Clint Eastwood hasn’t appeared onscreen in four years, and the last time he acted under the direction of someone other than… well, himself was in 1993. The 82-year old Hollywood legend returns to the big screen in Trouble with the Curve from his protégé Robert Lorenz, who’s worked on-and-off as an assistant director and/or producer on Eastwood’s films (beginning with Bridges of Madison County).

Eastwood co-headlines Trouble with the Curve alongside three-peat Oscar-nominee Amy Adams. The supporting cast isn’t shabby either, including John Goodman, Justin Timberlake, Robert Patrick, Matthew Lillard (The Descendants), and semi-newcomer Joe Massingill.

Trouble with the Curve is a father-daughter relationship drama explored through the lens of an off-the-field sports drama. Newcomer Randy Brown’s script revolves around an Atlanta Braves scout (Eastwood) who on the verge of being put out to pasture, due to his diminishing eyesight and old-fashioned approach to recruiting players (obviously, he doesn’t subscribe to the Moneyball school of thought).

Eastwood’s character convinces his estranged daughter (Adams) to accompany and assist him on what could be his last assignment, to determine whether or not a promising power hitter (Massingill) has potential to make it in the big leagues. Timberlake plays a player-turned-scout who’s on good terms with Eastwood, but risks trouble when he starts getting too friendly with Adams.

Lorenz has the opportunity to demonstrate the directorial tricks he’s picked up on working with Eastwood over the years, while establishing himself as a reputable storyteller on Trouble with the Curve (his feature-length directorial debut). The two-time Oscar nominee certainly works as efficiently as his mentor, given the six-month turnaround between the film’s production start date and its release this fall.

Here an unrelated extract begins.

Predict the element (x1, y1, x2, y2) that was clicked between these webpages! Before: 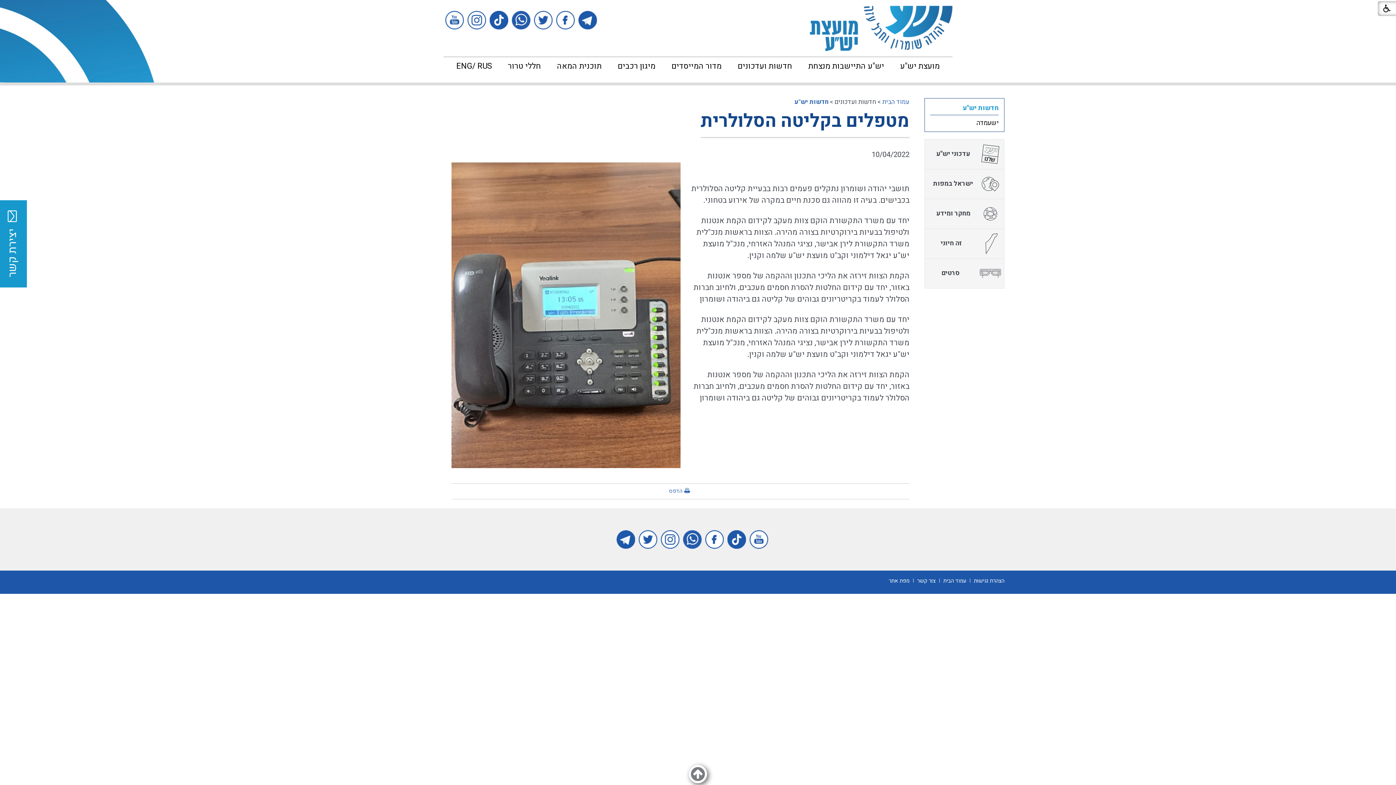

Moreover, Trouble with the Curve could satisfy as a capstone to Eastwood’s acting legacy, much like Unforgiven did for his days working in the western genre; not to mention, Gran Torino served as a swansong to his career playing characters who’re rough around the edges (ex. Harry Callahan). If Eastwood turns in a performance deemed awards-worthy by his peers, well, that’s icing on the cake.